An Israeli-made film, The Lab, lifts the lid on the Israeli arms industry – a multi-billion dollar a year earner and the backbone of Israel’s economy. As the title indicates, Gaza is the place where the effectiveness of Israel’s super-sophisticated weaponry and new military strategies can be evaluated and demonstrated to the world.

Israeli industry minister Benjamin Ben Eliezer explains in the film how Israel has an edge over its competitors in the field: “People like to buy things that have been tested. If Israel sells weapons, they have been tested, tried out.”

Even more chillingly, Amiram Levin, former general and now an arms dealer, explains to a rapt audience the role of the Palestinian people: “You have to understand, most of these people [in Gaza] were born to die – we just have to help them.”

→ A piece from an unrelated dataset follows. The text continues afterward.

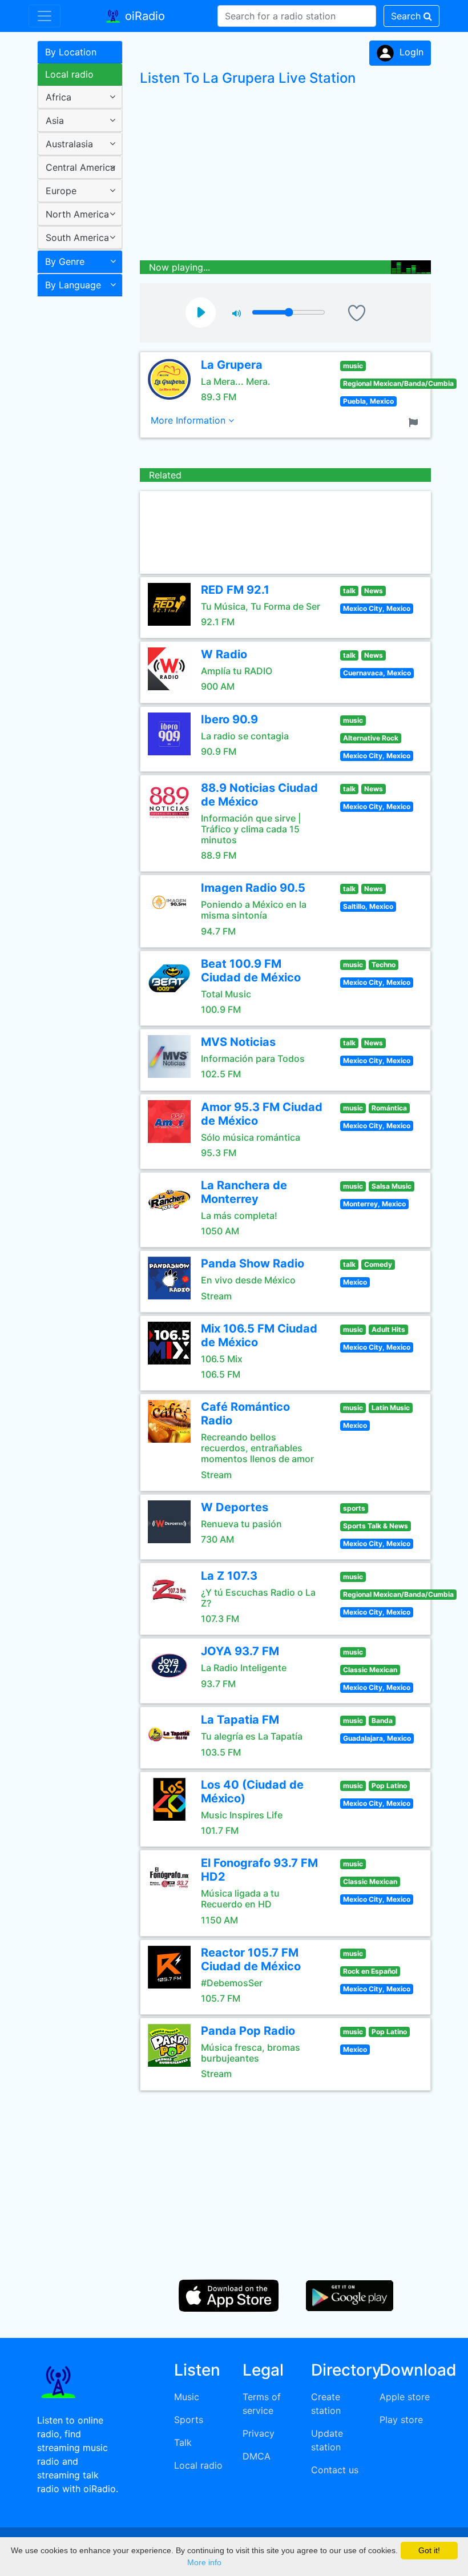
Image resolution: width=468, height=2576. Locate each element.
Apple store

Israel has certainly been launching increasingly violent attacks on Gaza every couple of years since 2008, and arms sales have been soaring. Does this mean that the people of Gaza can expect a fresh all-out assault every time the Israeli arms industry needs a boost, irrespective of international conventions on the rights of civilians?

The recent report by the Israeli military whistleblower organisation Breaking the Silence, confirms that the Israeli army is now in open contempt of the accepted rules of armed conflict: last summer soldiers were told to shoot and shell anything within range – the range of a tank being two kilometres. Those who questioned these orders were told: “There are no innocent civilians.” No wonder the dead in the last onslaught were very largely civilians, including 537 children.

But what if Palestinian children, both in Gaza and in the West Bank, were also unwitting subjects in another long-term experiment – one of social and psychological engineering? In the West Bank children may not suffer the traumas of those in Gaza – but when your parents are humiliated by soldiers and attacked by settlers before your eyes and you fear a violent incursion by heavily armed men in the middle of the night, what are the long-term psychological effects?

As Israel’s sophisticated psychologists must know, witnessing and experiencing violence and humiliation while being powerless to resist breeds anger, frustration and the desire for revenge. Is this precisely what Israel wants? Do they hope to produce a generation of disturbed young people, some of whom will be spurred to desperate acts of retaliation? There is a logic to it. Israel relies absolutely on provoking some form of violent response, however ineffective, that it can use to justify its demonstrations of military might and its ongoing expropriation of Palestinian land.

Gazan-British mental health worker Wasseem El Sarraj speaks of the “sustaining rituals” of everyday life in Gaza, which somehow survive: “There is laughter, happiness and beauty amid deep and profound suffering.” The population is fortified by a strong sense of identity, enduring family networks and the knowledge that both international law and natural justice are on their side. But all fear that Gaza’s legendary resilience may be put to the test once more, before long.